Top of Reading passage

The study, from the Australian Catholic University’s Institute of Health and Ageing, looked at the driving habits of 2800 adults taking part in the Australian Diabetes, Obesity and Lifestyle study.The data was then compared against health measures including body mass index (BMI), waist circumference, fasting plasma glucose, and a range of cardio-metabolic risk factors.
The results showed that when compared to individuals who spent 15 minutes or less each day in the car, those who spent more than an hour behind the wheel — around 25% of the participants — were more likely to have a 0.8 higher BMI number (equivalent to 2.3 kg for a person with a height of 1.7 m), and 1.5 cm greater waist circumference. The study also found that men who drive at least an hour a day were more likely to put on weight than women.
According to the Australian Bureau of Statistics, 78% of people use a car as the main form of transport to go to work, with the study’s lead author Professor Takemi Sugiyama also adding that other countries that use a car as their main form of transport include the USA (86% of people), UK (64%), and Sweden (54%). Instead of just focusing on reducing traffic, congestion, and air pollution, Professor Sugiyama now believes that transport sectors could use this information to further promote more active travel in an effort to avoid the negative health effects of prolonged sitting behind the wheel.

Bottom of Reading passage

Using the information>
1. Decide whether each statement below agrees with the passage on driving and weight, answering yes or no and quoting the words of the passage that settle it: (a) The study examined the driving habits of 2800 adults. (b) Women who drive at least an hour a day were more likely to gain weight than men. (c) In the UK, 86% of people use a car as their main form of transport.
2. Extend the passage on driving and weight by writing what comes next after its final sentence.

Top of The data

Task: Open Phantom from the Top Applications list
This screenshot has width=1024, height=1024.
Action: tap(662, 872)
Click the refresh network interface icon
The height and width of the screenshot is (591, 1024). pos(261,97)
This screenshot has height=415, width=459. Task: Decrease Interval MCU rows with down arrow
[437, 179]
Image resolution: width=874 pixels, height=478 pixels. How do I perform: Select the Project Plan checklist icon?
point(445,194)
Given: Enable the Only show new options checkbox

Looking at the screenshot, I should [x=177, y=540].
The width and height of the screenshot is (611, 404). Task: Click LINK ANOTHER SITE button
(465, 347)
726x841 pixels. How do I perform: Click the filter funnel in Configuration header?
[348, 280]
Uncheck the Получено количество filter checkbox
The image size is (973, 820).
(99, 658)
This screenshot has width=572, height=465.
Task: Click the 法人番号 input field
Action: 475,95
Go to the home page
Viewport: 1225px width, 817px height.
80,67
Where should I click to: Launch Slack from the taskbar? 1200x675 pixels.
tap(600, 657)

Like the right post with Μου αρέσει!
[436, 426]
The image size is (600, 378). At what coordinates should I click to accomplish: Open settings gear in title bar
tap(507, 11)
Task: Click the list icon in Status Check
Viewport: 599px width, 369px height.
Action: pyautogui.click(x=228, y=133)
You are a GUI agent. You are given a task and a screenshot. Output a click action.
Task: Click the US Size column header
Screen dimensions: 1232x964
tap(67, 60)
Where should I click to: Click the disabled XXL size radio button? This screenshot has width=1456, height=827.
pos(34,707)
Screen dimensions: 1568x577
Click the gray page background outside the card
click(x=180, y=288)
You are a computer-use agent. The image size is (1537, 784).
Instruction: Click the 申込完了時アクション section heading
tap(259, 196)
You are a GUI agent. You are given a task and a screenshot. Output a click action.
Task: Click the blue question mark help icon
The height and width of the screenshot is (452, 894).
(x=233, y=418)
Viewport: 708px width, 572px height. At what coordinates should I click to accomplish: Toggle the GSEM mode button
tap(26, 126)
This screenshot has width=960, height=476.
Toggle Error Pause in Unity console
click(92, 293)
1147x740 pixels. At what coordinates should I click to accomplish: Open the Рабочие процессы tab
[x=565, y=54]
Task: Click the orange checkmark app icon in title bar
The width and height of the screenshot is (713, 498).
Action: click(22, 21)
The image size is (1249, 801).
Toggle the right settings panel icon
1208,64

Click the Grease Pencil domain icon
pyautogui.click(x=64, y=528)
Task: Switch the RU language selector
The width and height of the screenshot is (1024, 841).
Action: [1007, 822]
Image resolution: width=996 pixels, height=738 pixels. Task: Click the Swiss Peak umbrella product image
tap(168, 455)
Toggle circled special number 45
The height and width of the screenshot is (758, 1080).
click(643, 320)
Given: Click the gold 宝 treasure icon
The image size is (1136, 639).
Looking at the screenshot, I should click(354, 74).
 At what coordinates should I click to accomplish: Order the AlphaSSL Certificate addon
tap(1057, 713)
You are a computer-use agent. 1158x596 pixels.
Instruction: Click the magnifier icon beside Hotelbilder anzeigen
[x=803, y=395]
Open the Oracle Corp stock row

Bottom of The data

Answers>
1.
(a) Yes: "looked at the driving habits of 2800 adults"
(b) No: "men who drive at least an hour a day were more likely to put on weight than women"
(c) No: "UK (64%)"

2.
Current guidelines recommended by WHO advise 150 minutes of “moderate intensity” activity per week for people over 18, which can include activities such as walking or cycling to work, and not just exercise through sport. They also advise that doing some physical activity is better than doing none at all, and that incorporating activity into daily life in relatively simple ways, such as walking to work, will help people achieve the recommended activity levels and reduce their risk of obesity and obesity-related diseases.
The findings can be found online published in the journal, Preventive Medicine.